- Chaos Monkeys: Obscene Fortune and Random Failure in Silicon Valley by Antonio Garcia Martinez
- Disrupted: My Misadventure in the Start-Up Bubble by Dan Lyons
- The Hard Thing About Hard Things: Building a Business When There Are No Easy Answers by Ben Horowitz
Three books set in startup land, each with a very different perspective on the startup experience. The most enjoyable of the books is Chaos Monkeys. The author, Antonio Garcia Martinez, describes his journey from being a Strat at Goldman Sachs to moving to join an advertising startup in Silicon Valley to founding his own startup to selling the company to Twitter while engineering a job for himself at Facebook to his ultimate ejection from Facebook. He comes across as quite a rascal, super-smart, ascerbic and driven; someone who doesn’t suffer fools gladly and by his account he comes across a lot of fools on his journey.

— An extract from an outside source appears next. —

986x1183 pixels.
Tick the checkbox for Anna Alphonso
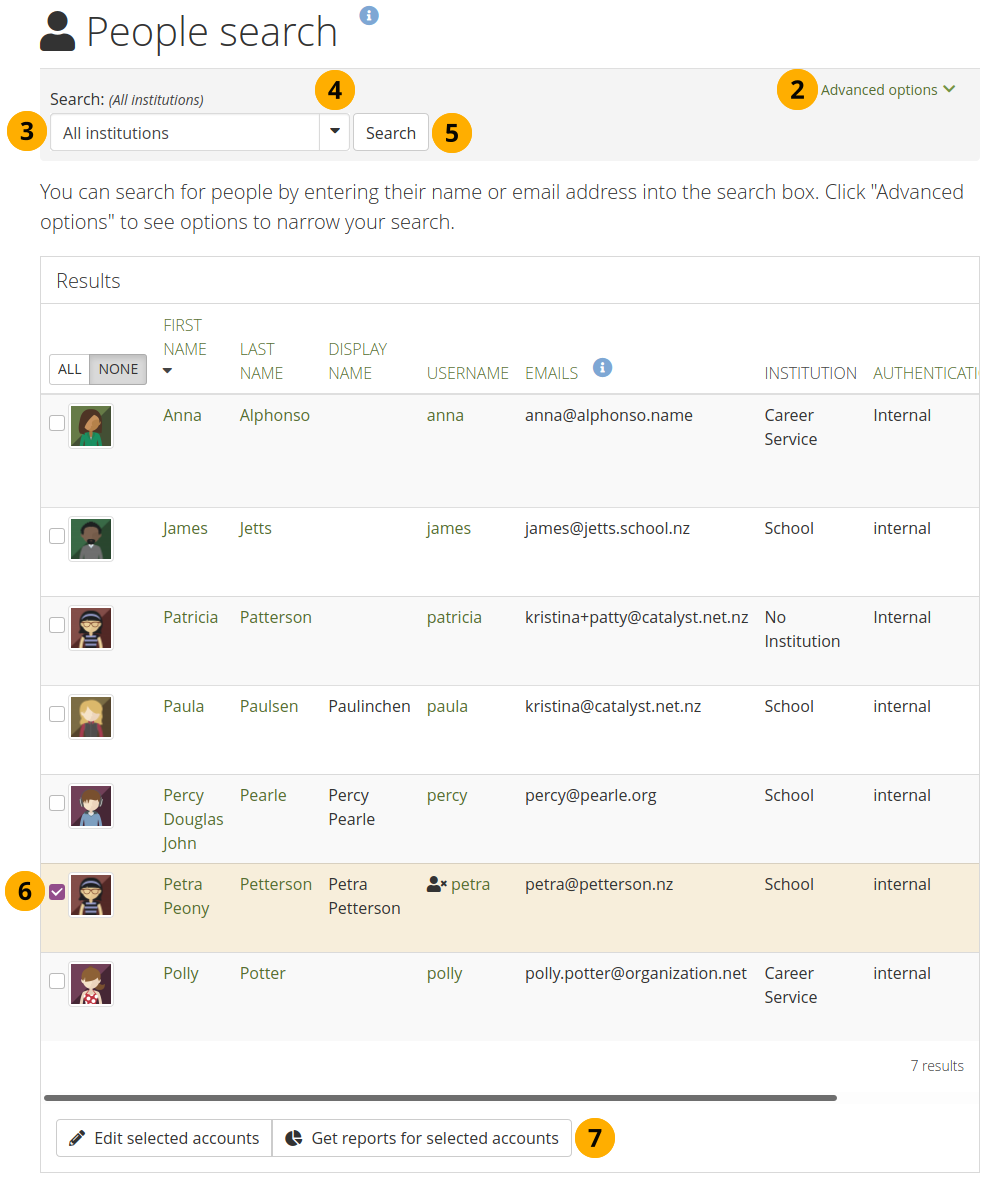click(x=57, y=423)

For me the most interesting part of the book was the short period running his own startup - breaking free of the company he was working for, getting accepted into Y-Combinator, dealing with angel investors and VCs, to being acqui-hired by Twitter (with the twist that he himself is acqui-hired by Facebook). I found it fascinating and educational even without all the salacious insider-gossip-type details the author throws in.
I was less impressed by Disrupted, the story of an old-school writer/editor who gets laid off by Newsweek and decides to venture into startup land, albeit in Boston rather than Silicon Valley. I think I was put off by the snarky, “I’m the only sane person in the building” tone to the book - you could sense an almost continuous rolling of the eyes. There’s definitely another side to this story that I would be interested in hearing about. That being said, the company he joins, HubSpot, does seem highly dysfunctional. The behavior Lyons describes seems more like very poor management practices than some unique aspect of modern-day startups. He also is very sarcastic about the DiSC Assessment which I happen to find very useful, even if the underlying science is a bit shaky - that probably biased me against the author ;-)
Twenty minutes in to the audiobook version of The Hard Thing About Hard Things I had a foreboding that it might be a waste of time - the books starts off with some anecdotes about the author’s youth that seemed a bit shallow. However, the book does improve greatly and by the end I was glad that I had read it. Although the book does talk about the author’s experiences in two different startups, it concerns itself mostly with the phase when I started is well-funded has a sizeable number of people working for it and needs to act like a proper company - not the three guys hacking away in a rented apartment that Chaos Monkeys describes. As such it offers a lot of advice for someone transitioning from Founder to CEO. Not sure I’ll ever get to the place where his advice will come in useful, but a worthwhile read nonetheless.